### [Work to complete]
Could you copy the listing between the lines holding "Click the double chevron down expand-all icon" and "click(x=913, y=70)", inclusive, with the requests kept as they are? Multiply only the coordinates in the answers by 0.45, rounding each to a whole number with halves going up.

--- Begin Provided data ---

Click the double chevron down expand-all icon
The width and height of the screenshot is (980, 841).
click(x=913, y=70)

--- End Provided data ---
--- Begin Provided data ---

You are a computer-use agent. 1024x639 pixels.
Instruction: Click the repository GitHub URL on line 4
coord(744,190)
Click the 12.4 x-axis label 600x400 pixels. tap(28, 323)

--- End Provided data ---

### [Answer below]
Click the double chevron down expand-all icon
The width and height of the screenshot is (980, 841).
click(x=411, y=32)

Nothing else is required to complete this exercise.